Elasticsearch migration and rollback strategy (snapshot and restore)

We are planning to migrate data of Elasticsearch cluster from AWS to new cluster set up in GCP (both clusters are self managed). Steps are as follows:

  1. Full snapshot AWS ES cluster
  2. Restore the full snapshot on GCP ES cluster
  3. Incremental snapshot on AWS ES cluster
  4. Restore the incremental snapshot on GCP ES cluster
  5. Take a full backup on the GCP after the incremental restore is done.
  6. Point the application to GCP ES cluster.

If things doesn't work as expected on the destination (GCP), our rollback strategy is:
A. Take a incremental snapshot on GCP based on the full snapshot (step 5).
B. Apply the GCP incremental snapshot on the AWS cluster.
C. Point the application back to AWS ES cluster.

Does this strategy work? If not, why it won't work?

Thank you.

All snapshots are full snapshots, not incremental, and contain all data indices in the cluster unless the indices to snapshot are explicitly defined.

What are you hoping to achieve by taking 2 snapshots? If it is to reduce the time it takes to create the second snapshot that part will work as Elasticsearch will reuse segments that have not changed from previous snapshots.

The writes will be going to destination cluster (GCP) after the initial cut off. We need the delta data from GCP to to be applied on AWS for rollback. So, during the rollback we are planning to take a incremental snapshot on GCP and apply it on AWS to reduce the downtime when we point our app back to the source cluster (AWS).

As Elasticseach does not support incremental snapshots the way you describe, both snapshots you take will be full snapshots. Your approach will therefore likely need to change.

Are you indexing into all indices or are you e.g. using rollover, so that a lot of the indices are read-only?

There is incremental snapshot. Please refer:

No, that is incorrect.

Every snapshot is a full snapshot and you restore complete indices as they existed at the time the snapshot in question was taken. If you look in the docs there is no option to selectively restore parts of an index based on some criteria. The incremental aspect of it is that segments (which are immutable) that have already been snapshotted in previous snapshots are not copied every time but rather reused. Once you have taken a first snapshot only new segment files are added and the repository can therefore grow slower if a lot of new segments are not created.

Did you look at the link to the very old blog post I linked to in the topic you mentioned? The implementation of the snapshot and restore process has improved over the years and been made more resilient, but most of the fundamental principles are largely still the same.

I have gone through the document you posted in the link I posted. Thank you for the reference. I would not refer to incremental snapshot.
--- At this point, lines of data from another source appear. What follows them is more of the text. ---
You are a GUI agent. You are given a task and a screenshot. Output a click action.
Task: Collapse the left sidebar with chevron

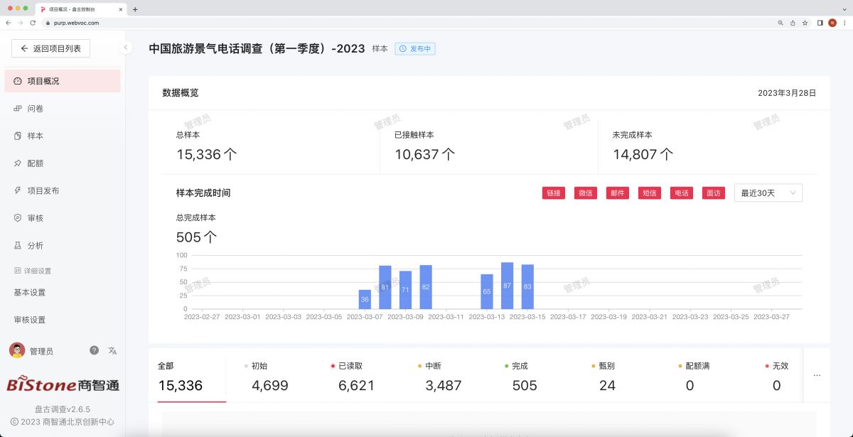126,48
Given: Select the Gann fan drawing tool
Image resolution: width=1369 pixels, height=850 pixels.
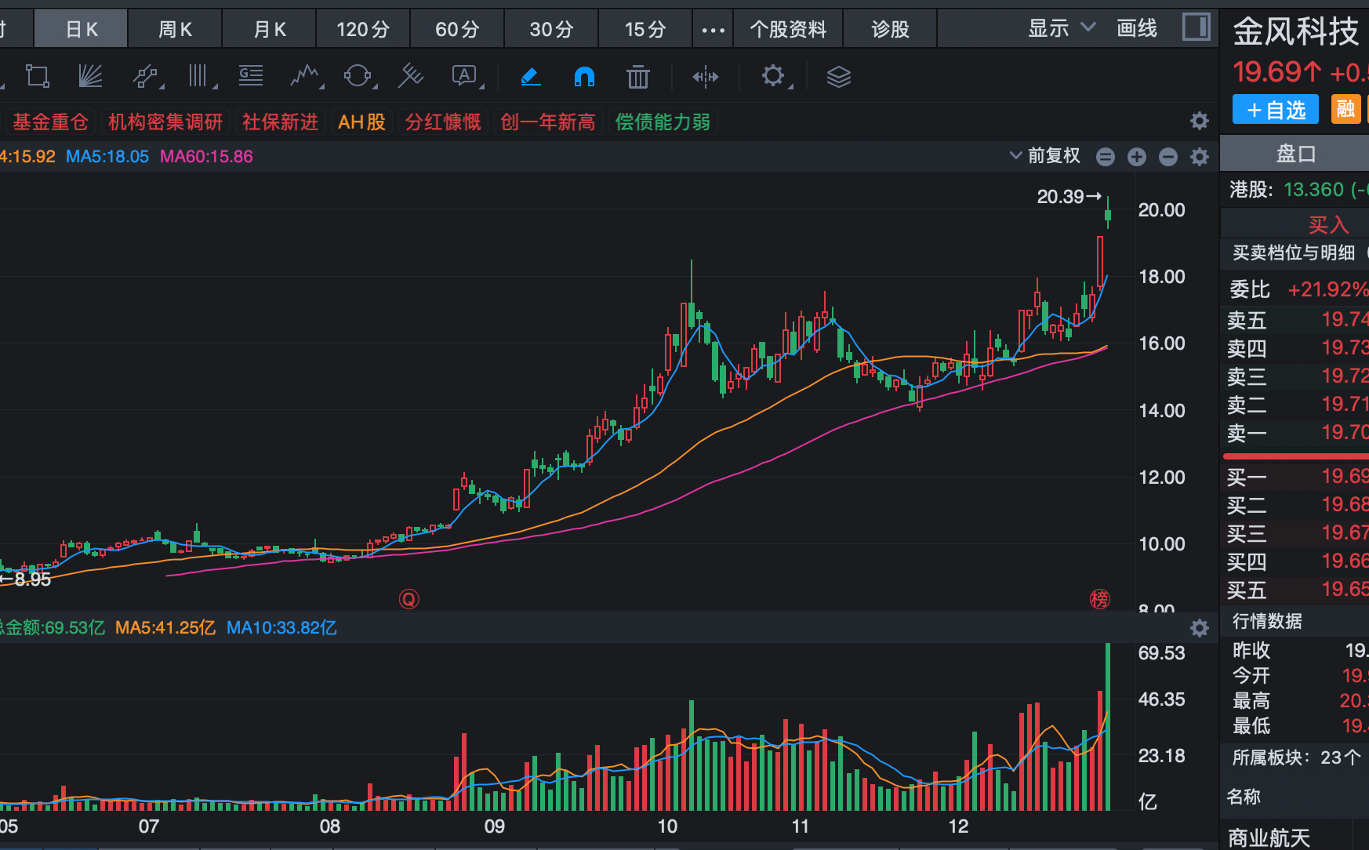Looking at the screenshot, I should [90, 76].
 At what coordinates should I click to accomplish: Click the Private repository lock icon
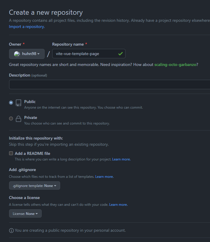coord(18,119)
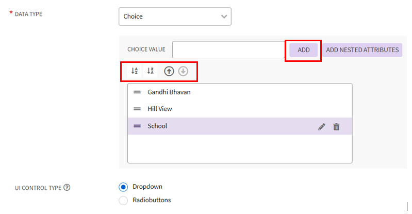The width and height of the screenshot is (412, 214).
Task: Click the move up arrow icon
Action: (169, 71)
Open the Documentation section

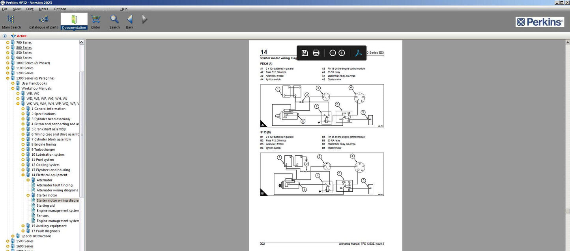click(x=73, y=21)
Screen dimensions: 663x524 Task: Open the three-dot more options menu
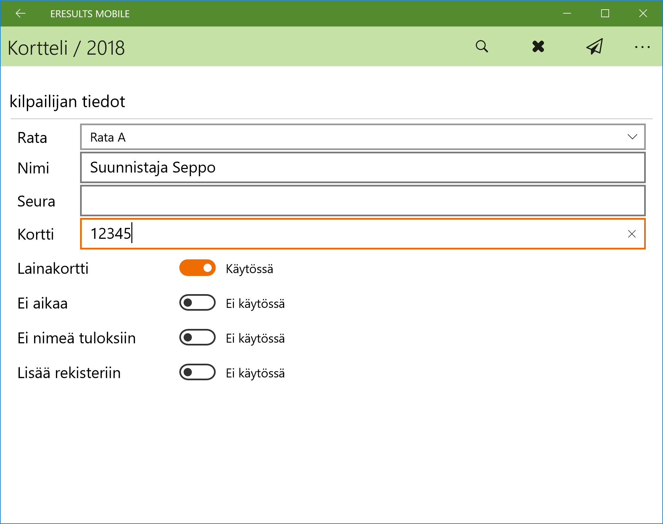[x=642, y=47]
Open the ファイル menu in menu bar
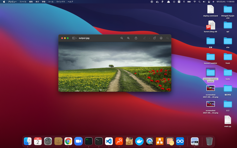This screenshot has width=237, height=148. coord(23,2)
I have the following question for expanding my knowledge:

I have two snapshots taken on a cluster X 1 hour apart. Let's call it snapshot1 and snapshot2. The total size of all indices is 100 GB when snapshot1 is taken. The total size of all indices is 105 GB when snapshot2 is taken. When I restored the snapshot1 to a cluster Y (empty cluster with no indices), it took me 1 hour (approximately). Cluster Y has no new data inserted (it's not accessed by anyone or any application) and I applied the snapshot2 to cluster Y after closing all the indices and it took 10 minutes to complete. Why snapshot1 took 50 minutes more than snapshot2?

The second snapshot is a full snapshot as you can restore it without first restoring any other snapshot. This is what I meant with it not being incremental. You can only restore the full index at the state at the time it was taken and not restore subsets of documents. I also believe it will overwrite any changes made to the source index. The copying of segments is however incremental in nature as they are reused if they have not changed, so that would explain why restoring the second snapshot is faster as a lot of unchanged segments are already in place.

Given that you have a stable source cluster and are not modifying the restored indices in any way between the snapshots being restored you are seeing a large increase in restore speed. I am not sure (someone will hopefully correct me if I am wrong) this is guaranteed under all circumstances though. As snapshots are based on segments and segment merging as far as I know is not coordinated across primaries and replicas it may be possible that segment composition changes a lot between the snapshots, e.g if the original cluster suffered any node failures or other issues between the two snapshots that caused replicas to be promoted to primaries (could possibly cause a new set of segments to be snapshotted).